Мы, дети, мало что понимали. Наши мамы, молодые, закалённые вековыми страданиями своего народа, недавно пережитой войной и ранней смертью своей матери, умудрялись вести хозяйство так, что ощущения нужды у меня не осталось. Тем более, и мама, и тётя очень вкусно готовили.
Опекал наше семейство военный врач Иван Алексеевич, он работал в госпитале. Иван Алексеевич часто бывал у нас и один, и со своей женой Надеждой. Всегда приносил нам сласти. Особенно я любила (кроме шоколада, конечно,) подсолнечную халву. Он приносил её в фабричной упаковке – в картонной коробке, выстланной пергаментной бумагой. В жаркие дни халва подтаивала, прилипала к бумаге, и мне особенно нравились аккуратно срезаемые с бумаги «корочки».
Раз в месяц, после получения зарплаты, Иван Алексеевич водил нас четверых в гастроном, и каждый мог выбрать себе то, что хотел. Мы с Дианой предпочитали шоколад; Полина, к моему удивлению, выбирала фруктовые разноцветные помадки без обёрток, а Лёнчик любил ириски – довольно большие пластины, которые легко делились на плоские квадратики с ребристой поверхностью, похожие на гематоген.

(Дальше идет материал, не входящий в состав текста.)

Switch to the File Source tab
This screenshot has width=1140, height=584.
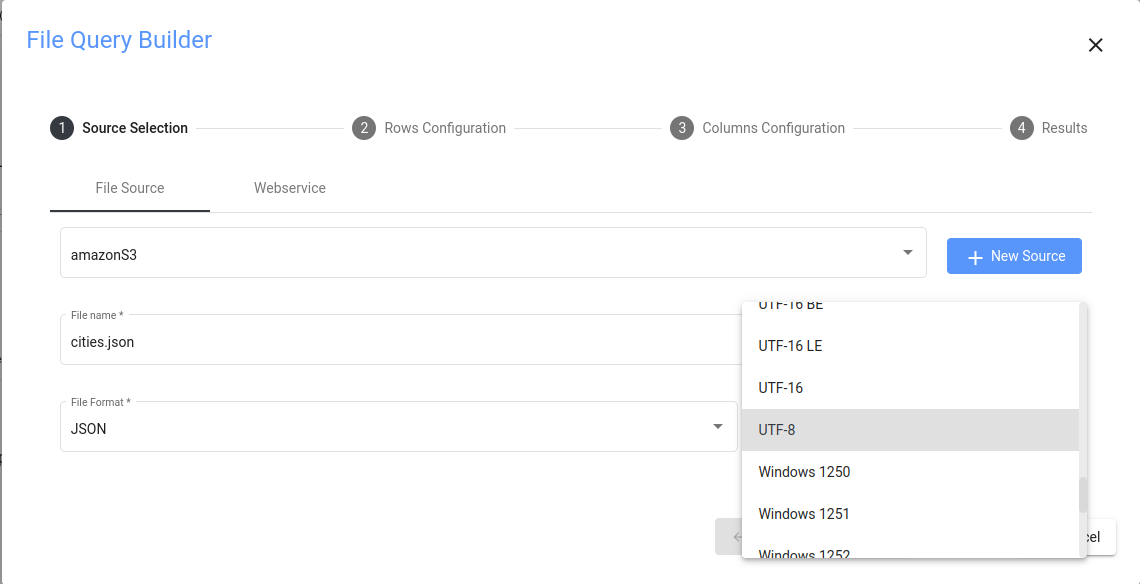point(130,188)
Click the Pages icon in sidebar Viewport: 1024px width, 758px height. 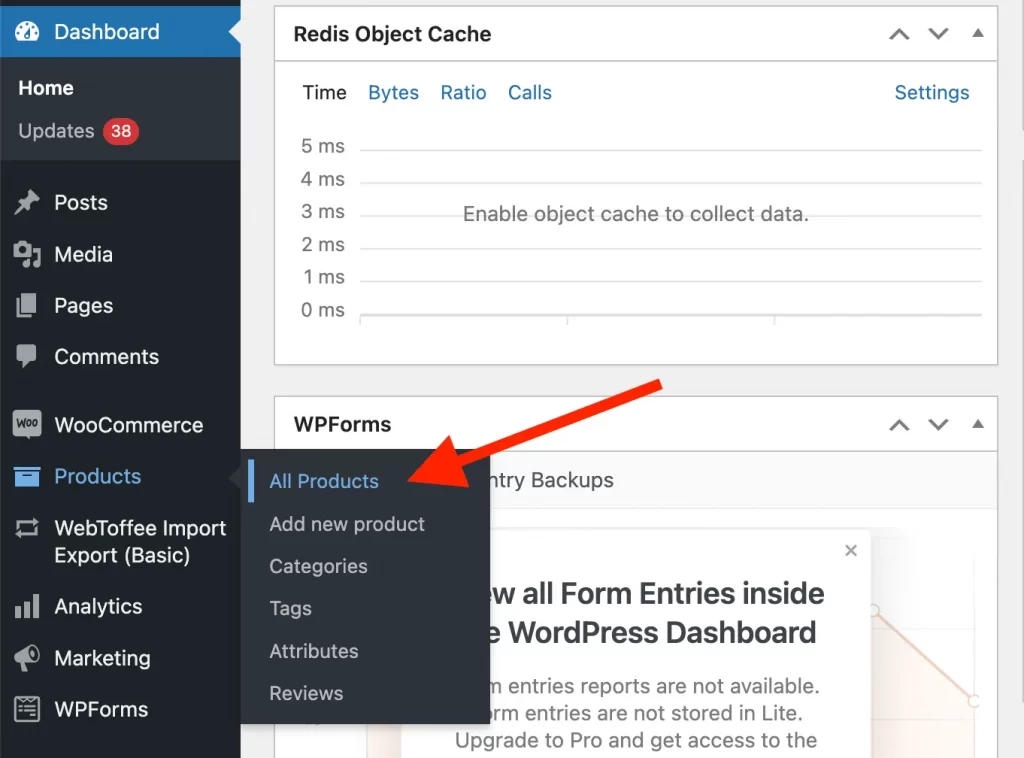click(27, 306)
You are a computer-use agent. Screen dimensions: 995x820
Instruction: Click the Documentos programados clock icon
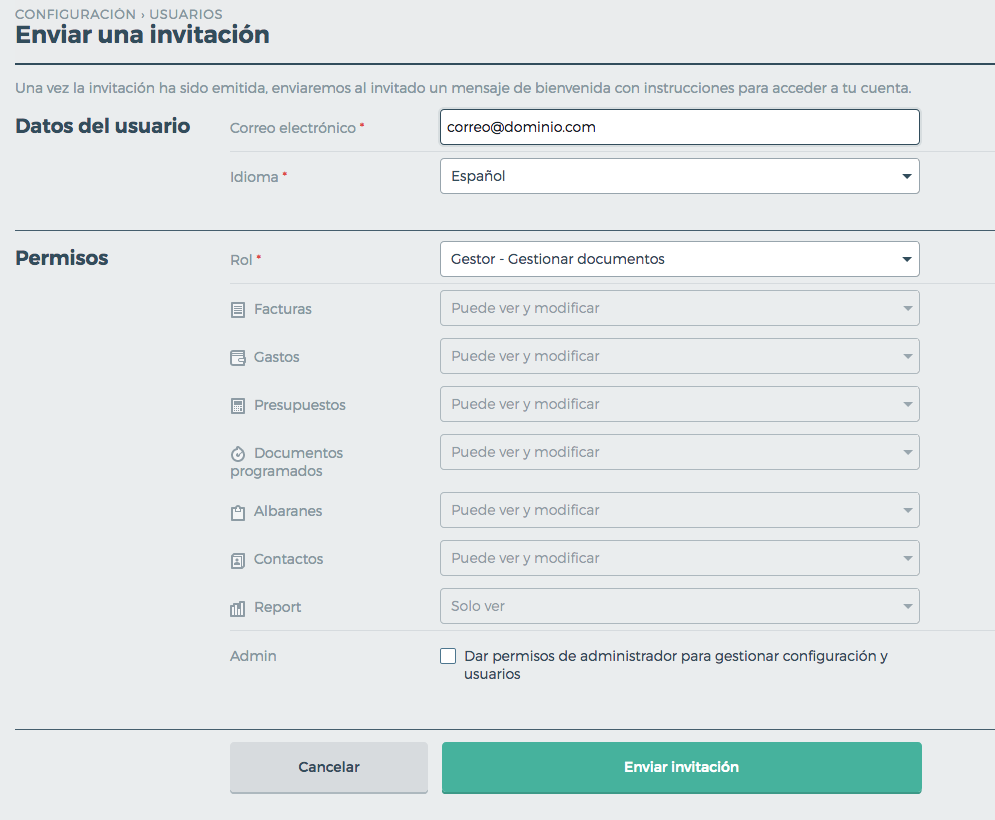(237, 454)
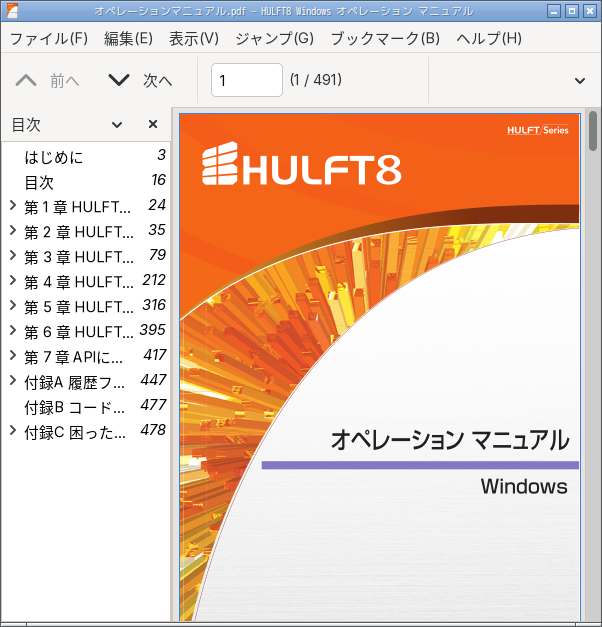Image resolution: width=602 pixels, height=627 pixels.
Task: Click the page number input field
Action: click(x=247, y=80)
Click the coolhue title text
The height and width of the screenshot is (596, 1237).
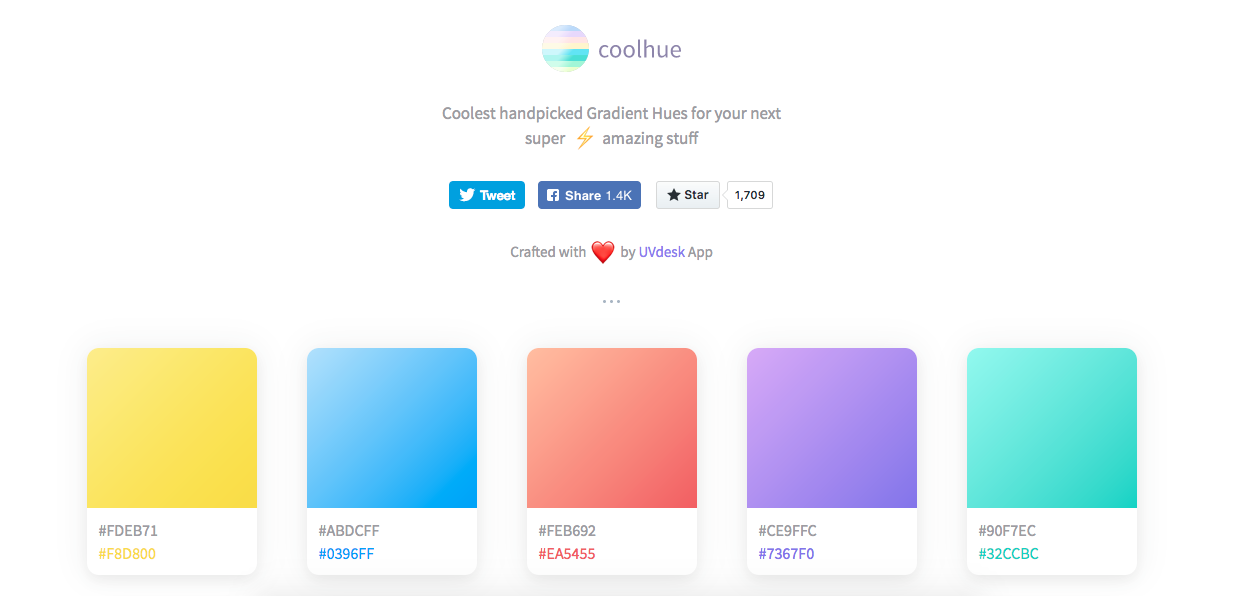[x=640, y=49]
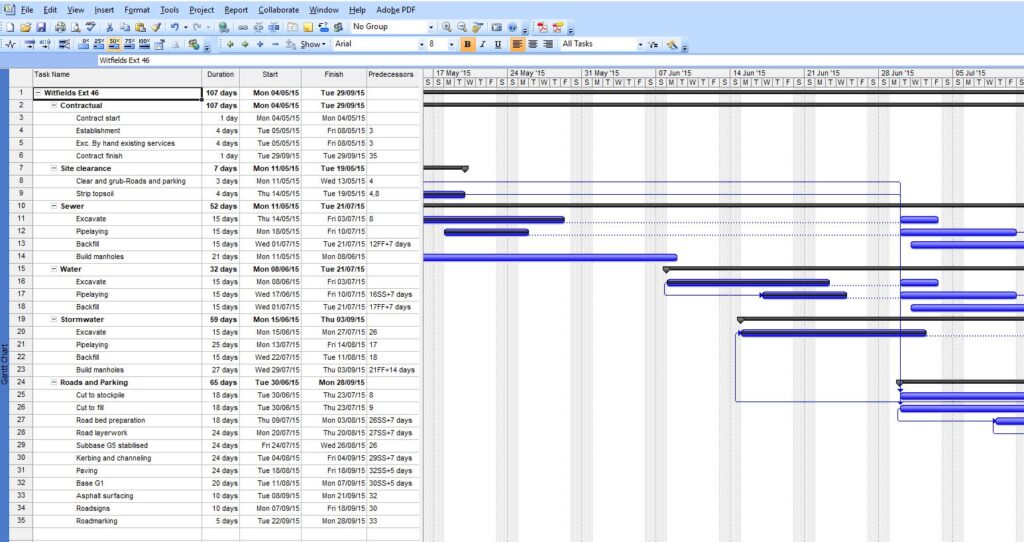Toggle Bold formatting button
This screenshot has height=542, width=1024.
coord(468,44)
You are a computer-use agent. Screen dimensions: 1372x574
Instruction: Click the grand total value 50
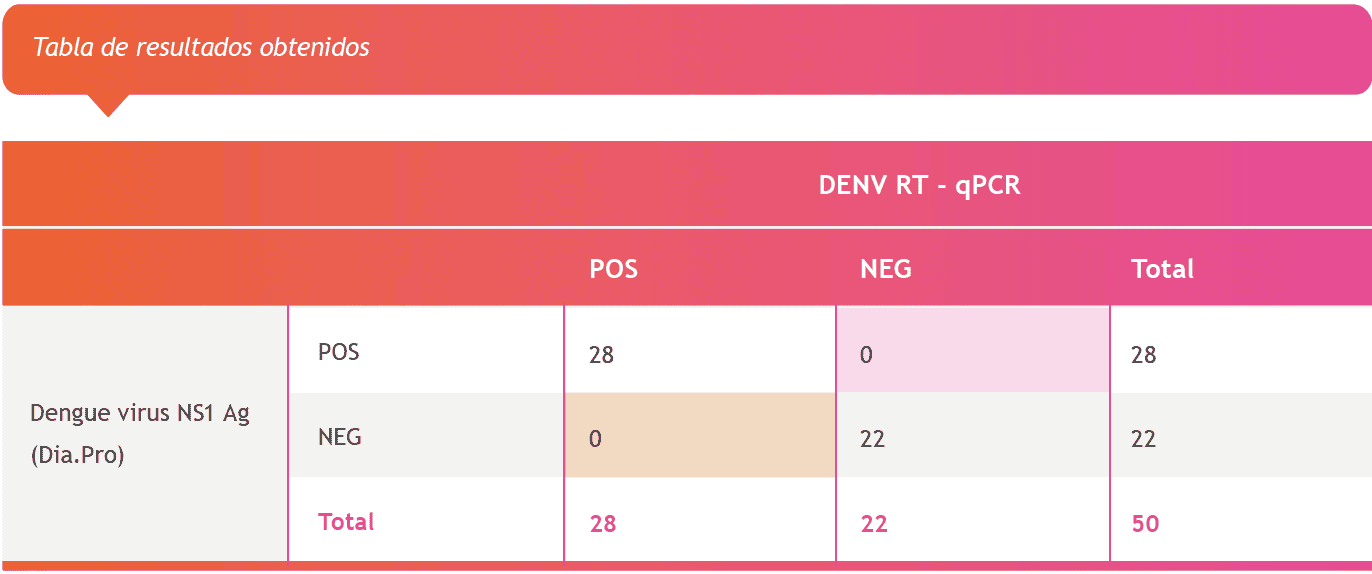click(x=1145, y=524)
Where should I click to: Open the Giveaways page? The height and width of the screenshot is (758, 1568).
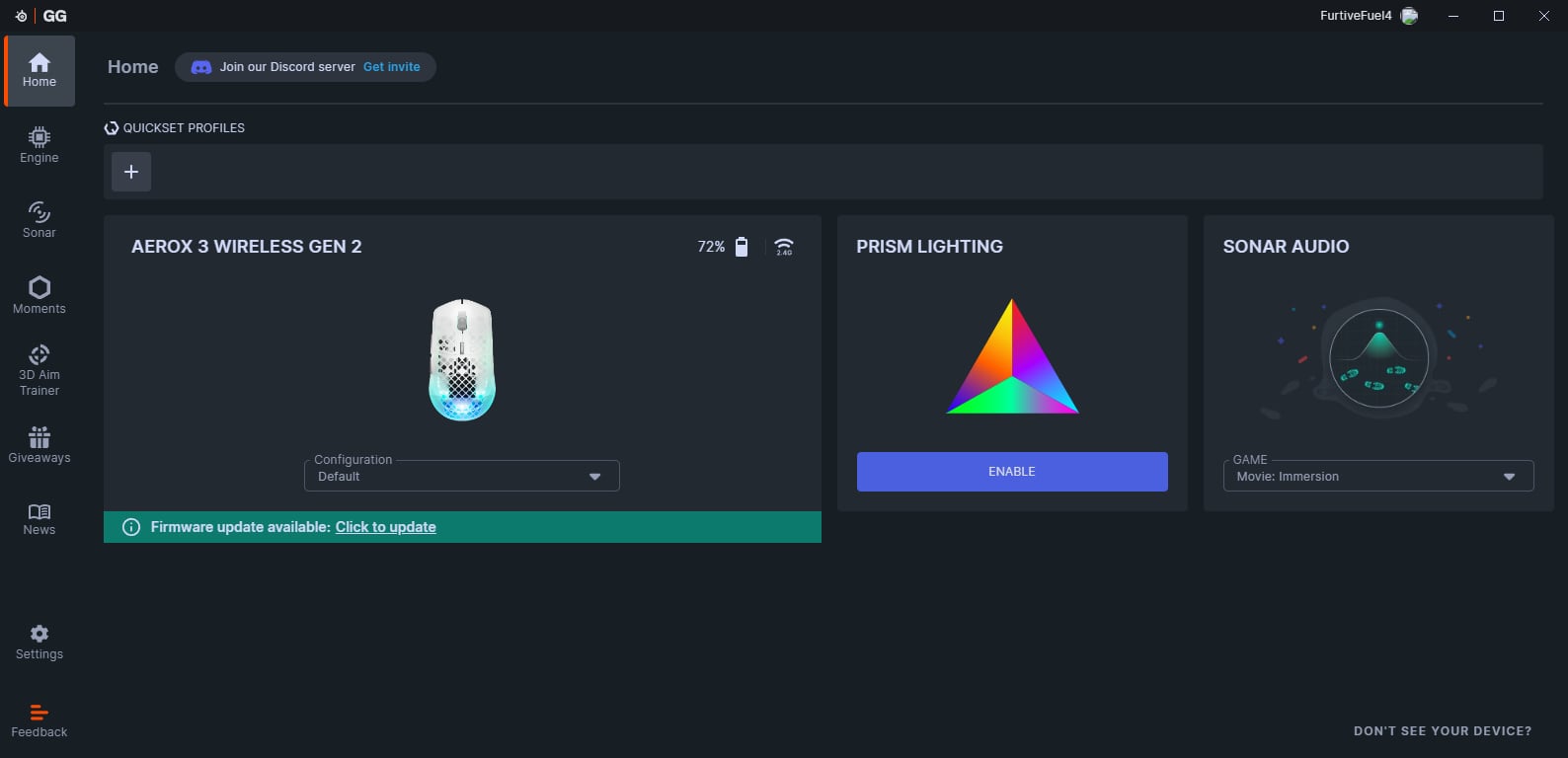pos(39,444)
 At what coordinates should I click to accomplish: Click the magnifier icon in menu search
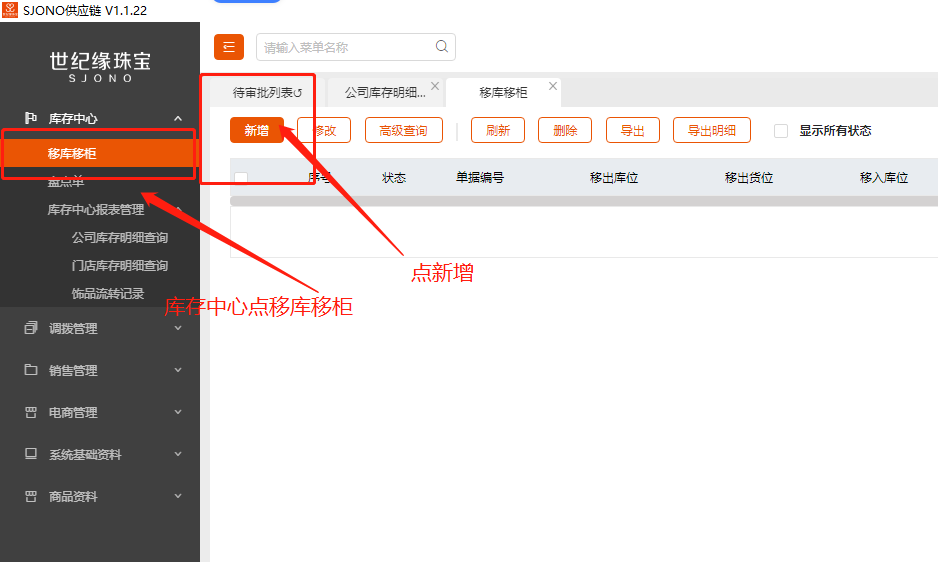[442, 47]
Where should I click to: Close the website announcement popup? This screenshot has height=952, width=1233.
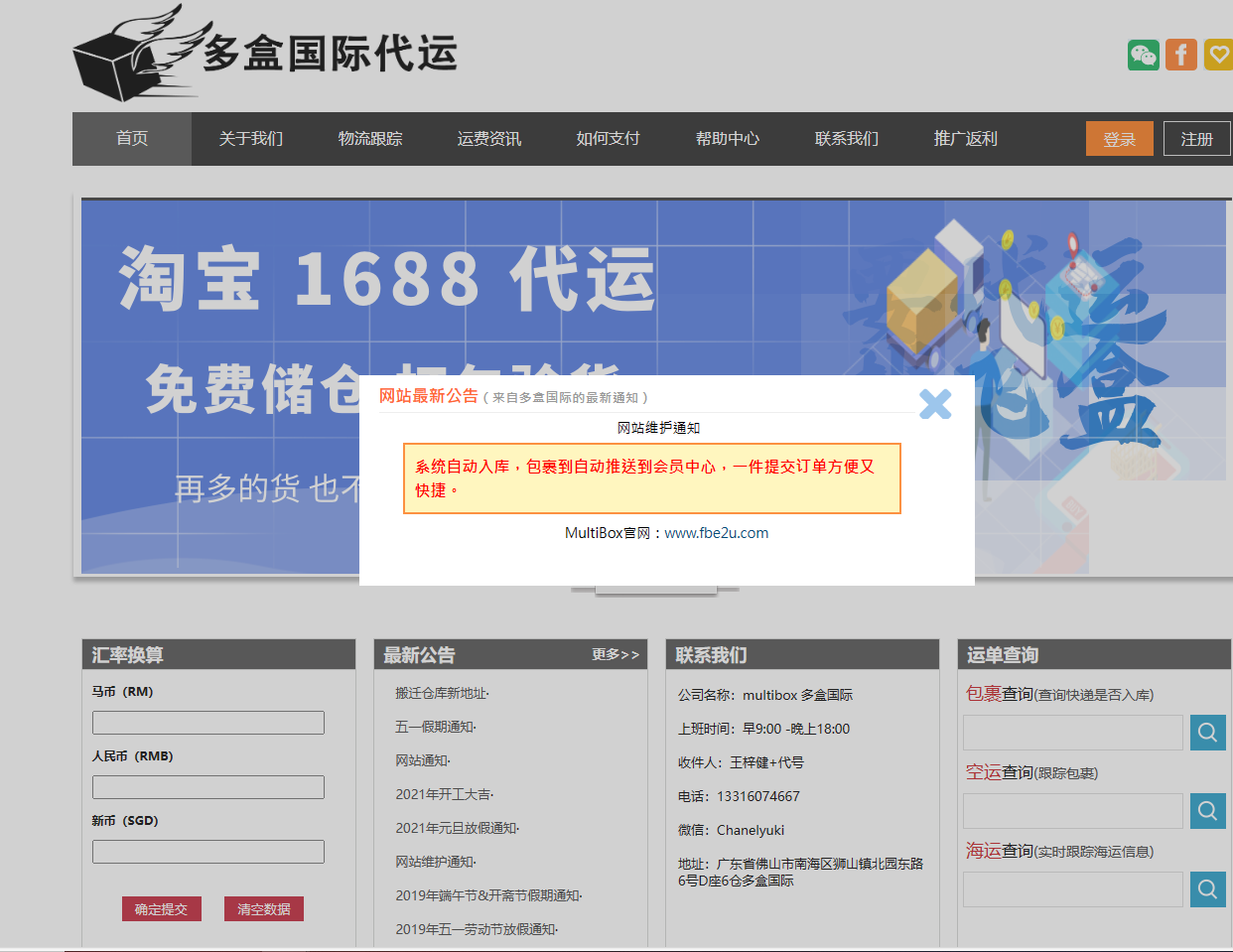click(934, 404)
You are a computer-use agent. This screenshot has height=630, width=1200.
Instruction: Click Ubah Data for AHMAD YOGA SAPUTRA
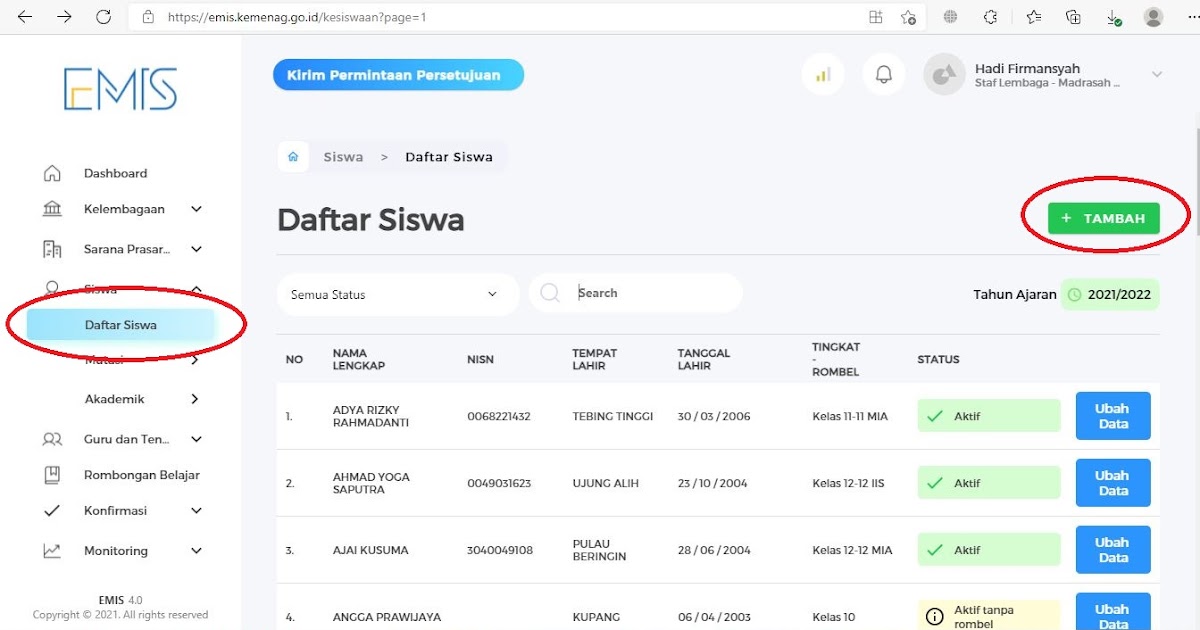click(1113, 482)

Неподалёку от тёти Фани жил родственник дяди Миши – Нахман. Не только его имя, но и его профессию я услышала впервые. Нахман был бондарем, и сам был похож на большую бочку – высокий, широкоплечий, с большой круглой седой головой, стриженной «под ёжик», с молочно-розовыми щеками, демонстрирующими крепкое здоровье; несмотря на возраст (ему было под шестьдесят), он никогда не болел. Думаю, кроме генетики свою роль сыграло кошерное питание, свежее молоко (они с женой Хоной держали корову) и физическая работа.